Compute export has several advantages that make it uniquely powerful. First, it is scalable. A data center can expand modularly. Second, it is global. Compute can be sold across borders instantly, unlike physical goods. Third, it is high-margin. Once infrastructure is built, recurring revenue can be enormous. Fourth, it is sticky. Customers who build their workflows around a compute platform often stay long-term. Fifth, it creates ecosystems. Data centers attract fiber investment, talent migration, research institutions, and startups. The presence of compute creates gravity. It becomes a platform for everything else.

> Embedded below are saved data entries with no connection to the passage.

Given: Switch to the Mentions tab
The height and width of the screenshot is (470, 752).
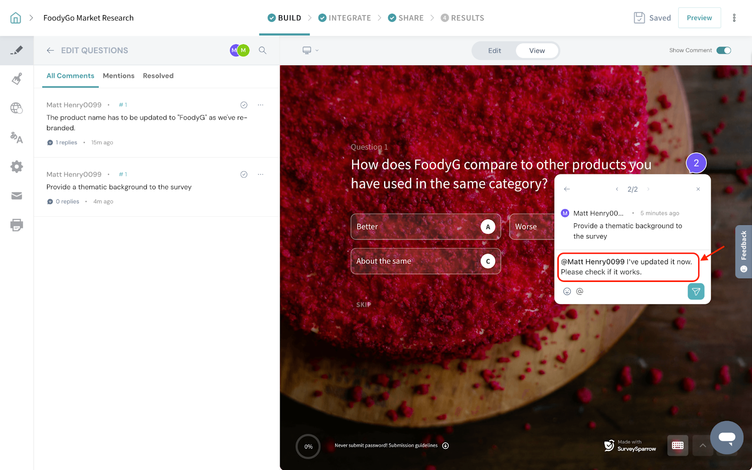Looking at the screenshot, I should tap(118, 76).
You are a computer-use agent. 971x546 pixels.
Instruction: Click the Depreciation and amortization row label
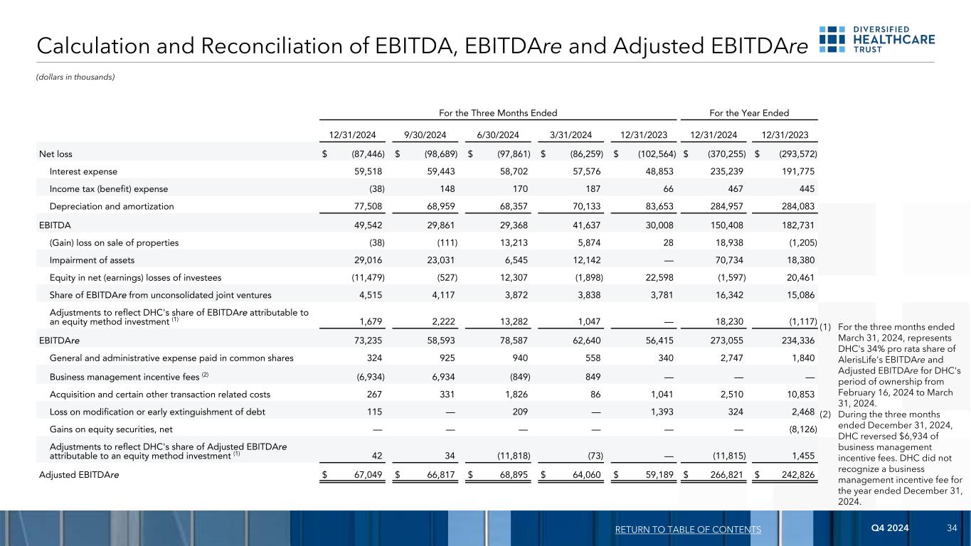coord(112,206)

This is why compute is not merely a commodity. It is a strategic asset. Oil was valuable because it powered transportation and industry. Compute is valuable because it powers intelligence, automation, and decision-making. Oil enabled industrialization. Compute enables cognitive industrialization—the automation of mental labor. That is a far more profound shift. The world’s wealth has always been tied to productivity. AI will multiply productivity by automating tasks once thought uniquely human: writing, design, planning, analysis, customer service, coding, translation, research, logistics, and eventually many forms of management. The companies that harness this will grow faster than competitors. The nations that harness this will grow faster than rivals.

This creates a new hierarchy of nations. In the past, industrial powers were those with oil reserves, manufacturing capacity, and shipping dominance. In the AI era, industrial powers will be those with compute capacity, chip supply chain access, and energy dominance. If you want to predict the future, look at who is building the most data centers and securing the most power agreements. The AI race is not only happening in labs. It is happening in power markets.

The world is also entering an era of sovereign AI. This is one of the most underestimated trends. For years, globalization encouraged nations to rely on shared infrastructure. But geopolitical tensions are reversing that logic. Governments increasingly fear dependence on foreign platforms. They fear that foreign companies could cut off access, censor outputs, surveil citizens, or manipulate information. They fear that AI models trained abroad might reflect foreign cultural biases or political agendas. They fear that critical infrastructure could be sabotaged in a crisis. As a result, governments are moving toward national AI strategies that emphasize sovereignty: domestic data centers, domestic models, domestic cloud platforms, and domestic control.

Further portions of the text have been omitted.